之前阅读java7及之前版本HashMap源码时候,没有看全,所以这次决定一个一个方法去看。
先说结论,看完了除TreeNode的部分,红黑树的操作太头疼了(主要是源码很多代码进行了合并之类的,效率高,可读性差),还好我之前看过红黑树,关于红黑的,可以看我的另一个文章 算法导论之第十三章-红黑树
HashMap内部的数据结构
由Node组成的数组table,一般的构造器并不会生成table数组,而是在第一次put时,发现数组不存在,进行resize数组操作时,新建数组,默认16个长度
table每一格保存一个Node,Node为链表格式,如果链表长度过长(大于8时),链表要转化为TreeNode格式,树的格式,是红黑树(较平衡的树,而且保持平衡的代价不是特别高),TreeNode节点变小时,也会转回Node
插入(put):
1、判断是否存在(不存在跳转2、存在直接跳转3)
2、扩容
3、根据(hash&(n-1))的值,判断要插入的位置(n为table的长度),如果插入的位置是空的,直接插入,插入操作结束,如果Node值不为空,判断待插入的值是否和插入位置上的值是否相等(使用equals比较),相等就结束插入,否则进行4
4、如果原位置的Node属于TreeNode,跳转5,否则跳转6
5、在树中边判断是否和节点相等边找寻插入的位置,如果有相等,此次插入结束,否则找到相应位置进行插入,然后进行平衡操作操持树的平衡,跳转7
6、依次判断Node链表里的每个值是否和插入的值相等,如果存在相等的,直接进行结束,否则插入到最后一个节点的后部,插入成功之后,判断链表长度,长度过长,链表转成树,结束之后跳转7
7、确定有新插入的,就要进行size++操作,当size过大时(与threshold进行比较,threshold又与loadFactor有关),要进行扩容操作
获取(get):
1、根据(hash&(n-1))的值,找到table中对应的节点,如果节点为空,直接返回null,如果节点的key和搜索的key一样(euqals比较),直接返回该节点的value,如果节点是TreeNode,执行2,否则,执行3
2、红黑树也是二叉树,递归执行,从根节点开始往下判断,比较hash值,直到找到节点
3、链表就用while循环判断,只是不停next而已
删除(remove):
1、类似get,找到要删除的node,如果node为空,直接结束,不为空,进行判断,如果为树,执行树的删除,执行2,否则执行正常删除,执行3
2、红黑树的删除比较麻烦,在这也说不完,总之就是要保持树的平衡
3、链表的删除就很简单,前后连在一起,那就删除了
4、既然删除了,size–不要忘记
扩容(resize):
1、扩容其实更多是和插入时候才有的,但是毕竟复杂,单列出来。扩容也不一定会扩,如果table的长度够长,那就不会进行扩容,需要扩容时,进行2
2、扩容分为几种,一种是原来是空的,现在建立一个初始数组(一般16个长度),这种情况下,到此就结束了。如果原来数组不为空,那就进行翻倍处理
3、数组长度翻倍,那原来的值就要进行重新加入新的格子里了,如果原位置为空,继续为空,如果原位置就单独Node,直接移动到计算出的新位置,如果是链表,进行4,如果是TreeNode,进行5
4、首先明白一点,hash&(n-1)的计算,会让原来位置在k的节点,重新计算得到k或者k+n。所以我们最后最多也就2个链表,分别移动到新位置就行
5、树的扩容前一步和链表一致的,因为这里的TreeNode保持了链表的特性,有next和pre。分成两个链表之后,如果链表长度大于8,再调用链表转树的方法,那就完成扩容了
线程不安全之处
看到扩容的方法,应该很多人想到了,不安全就在扩容时候。如果两个线程同时插入,线程1扩容,线程2插入,线程1扩容时候遍历数组table,已经遍历完k位置了,这时候线程2把数值插入,线程1扩容结束,线程2的数值只是插入到原table,并没有进入新table。

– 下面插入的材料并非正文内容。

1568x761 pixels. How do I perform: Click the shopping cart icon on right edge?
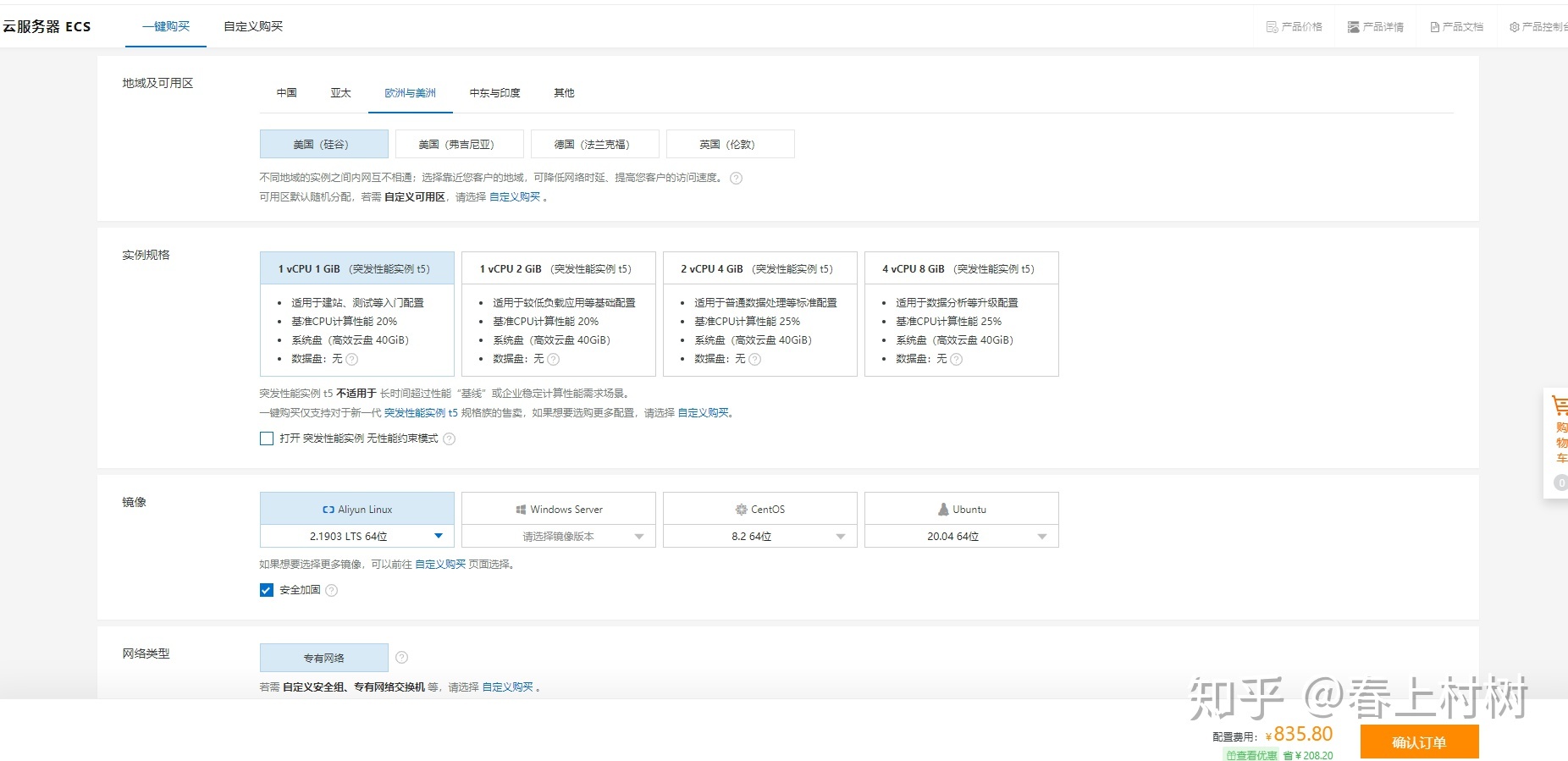point(1560,405)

但是java8有效解决了java7中hashmap的死链问题,因为之前插入时候的值是插入在链表的首位,现在是插入在末尾。
一、构造器
1、无参构造器,只做了一件事,把扩容指数loadFactor设定为默认值0.75(之所以是0.75,后面边看边理解)
public HashMap() {
this.loadFactor = DEFAULT_LOAD_FACTOR; // all other fields defaulted
}
2、带有initialCapacity和loadFactor的构造器。
public HashMap(int initialCapacity, float loadFactor) {
if (initialCapacity < 0)
throw new IllegalArgumentException("Illegal initial capacity: " +
initialCapacity);
if (initialCapacity > MAXIMUM_CAPACITY)
initialCapacity = MAXIMUM_CAPACITY;
if (loadFactor <= 0 || Float.isNaN(loadFactor))

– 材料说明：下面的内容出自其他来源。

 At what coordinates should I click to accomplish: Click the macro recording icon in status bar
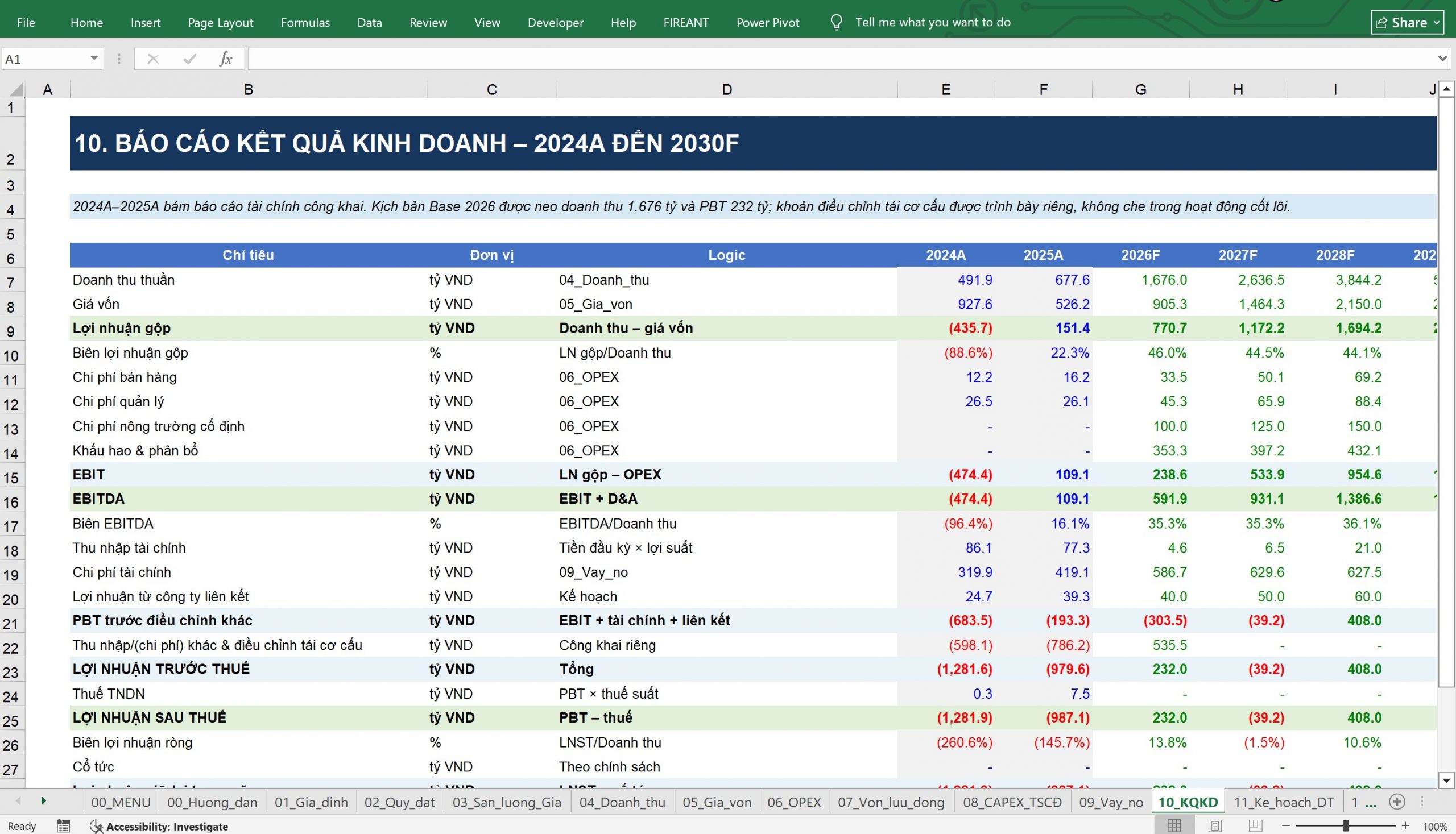click(x=63, y=826)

//大概意思就是怕传入一些奇怪的值,例如:0.0f/0.0f
throw new IllegalArgumentException("Illegal load factor: " +
loadFactor);
this.loadFactor = loadFactor;
//设置需要准备size的大小
this.threshold = tableSizeFor(initialCapacity);
}
/**
* 这个接口的目的就是找到与cap最接近的大于等于cap的且是2的指数的值
* 例如传入5,返回8,传入19返回32
*/
static final int tableSizeFor(int cap) {
int n = cap - 1;
n |= n >>> 1;
n |= n >>> 2;
n |= n >>> 4;
n |= n >>> 8;
n |= n >>> 16;
return (n < 0) ? 1 : (n >= MAXIMUM_CAPACITY) ? MAXIMUM_CAPACITY : n + 1;
}
3、只带initialCapacity的构造器
public HashMap(int initialCapacity) {
this(initialCapacity, DEFAULT_LOAD_FACTOR);
}
4、传参是Map的构造器
public HashMap(Map<? extends K, ? extends V> m) {
this.loadFactor = DEFAULT_LOAD_FACTOR;
putMapEntries(m, false);
}
//将map值录入到this中
final void putMapEntries(Map<? extends K, ? extends V> m, boolean evict) {
//获取需要插入map的size
int s = m.size();
if (s > 0) {
if (table == null) { // pre-size
//如果table为空
float ft = ((float)s / loadFactor) + 1.0F;
int t = ((ft < (float)MAXIMUM_CAPACITY) ?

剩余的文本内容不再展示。